◆ **STATED GOAL**
Reproduce the lines below verbatim, beginning at the line that contains "Task: Open the Подписка на 6 месяцев title" and continuing through the final line of the records.

Dataset items
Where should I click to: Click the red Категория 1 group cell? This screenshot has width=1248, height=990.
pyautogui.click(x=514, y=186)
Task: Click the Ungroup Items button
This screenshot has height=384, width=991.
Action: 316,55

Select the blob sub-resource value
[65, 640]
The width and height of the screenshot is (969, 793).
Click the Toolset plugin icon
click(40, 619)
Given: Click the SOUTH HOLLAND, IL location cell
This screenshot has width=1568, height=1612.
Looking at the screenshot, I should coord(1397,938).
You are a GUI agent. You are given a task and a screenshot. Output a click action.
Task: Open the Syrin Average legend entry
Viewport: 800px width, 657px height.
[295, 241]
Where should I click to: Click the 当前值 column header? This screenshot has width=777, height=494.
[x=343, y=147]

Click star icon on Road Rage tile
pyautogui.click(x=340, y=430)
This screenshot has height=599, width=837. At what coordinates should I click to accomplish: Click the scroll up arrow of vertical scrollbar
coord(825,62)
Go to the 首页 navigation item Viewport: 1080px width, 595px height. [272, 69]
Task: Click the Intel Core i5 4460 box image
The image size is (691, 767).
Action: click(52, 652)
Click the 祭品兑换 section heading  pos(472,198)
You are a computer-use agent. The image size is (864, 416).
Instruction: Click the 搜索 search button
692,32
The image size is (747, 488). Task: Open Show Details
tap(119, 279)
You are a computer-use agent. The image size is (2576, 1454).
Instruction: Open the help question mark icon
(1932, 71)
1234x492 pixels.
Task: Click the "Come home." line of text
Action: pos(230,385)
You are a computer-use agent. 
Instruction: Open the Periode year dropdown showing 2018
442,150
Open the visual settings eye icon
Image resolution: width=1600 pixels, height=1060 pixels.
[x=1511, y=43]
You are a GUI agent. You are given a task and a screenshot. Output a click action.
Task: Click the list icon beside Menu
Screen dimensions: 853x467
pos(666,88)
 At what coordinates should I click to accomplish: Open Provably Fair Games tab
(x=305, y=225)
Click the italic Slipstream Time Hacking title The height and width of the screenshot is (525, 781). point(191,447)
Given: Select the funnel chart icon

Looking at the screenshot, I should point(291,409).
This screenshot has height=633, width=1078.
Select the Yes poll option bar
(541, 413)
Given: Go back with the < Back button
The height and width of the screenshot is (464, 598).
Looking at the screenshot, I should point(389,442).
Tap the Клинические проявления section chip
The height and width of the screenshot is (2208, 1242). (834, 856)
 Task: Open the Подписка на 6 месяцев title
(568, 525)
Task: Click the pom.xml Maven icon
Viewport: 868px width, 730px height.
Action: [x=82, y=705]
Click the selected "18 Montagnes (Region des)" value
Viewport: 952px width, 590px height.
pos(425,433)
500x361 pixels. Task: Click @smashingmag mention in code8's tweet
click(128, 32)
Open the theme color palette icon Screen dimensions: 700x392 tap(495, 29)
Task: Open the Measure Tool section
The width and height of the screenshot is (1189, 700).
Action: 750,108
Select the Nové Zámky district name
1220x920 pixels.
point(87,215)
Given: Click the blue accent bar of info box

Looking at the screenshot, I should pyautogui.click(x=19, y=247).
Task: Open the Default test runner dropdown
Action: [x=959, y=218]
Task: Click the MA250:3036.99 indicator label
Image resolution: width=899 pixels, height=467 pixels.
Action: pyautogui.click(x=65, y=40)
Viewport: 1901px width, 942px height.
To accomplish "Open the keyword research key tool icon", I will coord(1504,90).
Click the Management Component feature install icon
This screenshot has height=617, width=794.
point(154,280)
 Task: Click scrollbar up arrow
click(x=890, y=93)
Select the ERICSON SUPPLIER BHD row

◆ **RESULT OF THE EXERCISE**
 Task: Open the Подписка на 6 месяцев title
(568, 525)
Task: Click the pom.xml Maven icon
Viewport: 868px width, 730px height.
Action: [x=82, y=705]
Click the selected "18 Montagnes (Region des)" value
Viewport: 952px width, 590px height.
pos(425,433)
500x361 pixels. Task: Click @smashingmag mention in code8's tweet
click(128, 32)
Open the theme color palette icon Screen dimensions: 700x392 tap(495, 29)
Task: Open the Measure Tool section
The width and height of the screenshot is (1189, 700).
Action: 750,108
Select the Nové Zámky district name
1220x920 pixels.
point(87,215)
Given: Click the blue accent bar of info box

Looking at the screenshot, I should pyautogui.click(x=19, y=247).
Task: Open the Default test runner dropdown
Action: [x=959, y=218]
Task: Click the MA250:3036.99 indicator label
Image resolution: width=899 pixels, height=467 pixels.
Action: pyautogui.click(x=65, y=40)
Viewport: 1901px width, 942px height.
To accomplish "Open the keyword research key tool icon", I will coord(1504,90).
Click the Management Component feature install icon
This screenshot has height=617, width=794.
point(154,280)
 Task: Click scrollbar up arrow
click(x=890, y=93)
Select the ERICSON SUPPLIER BHD row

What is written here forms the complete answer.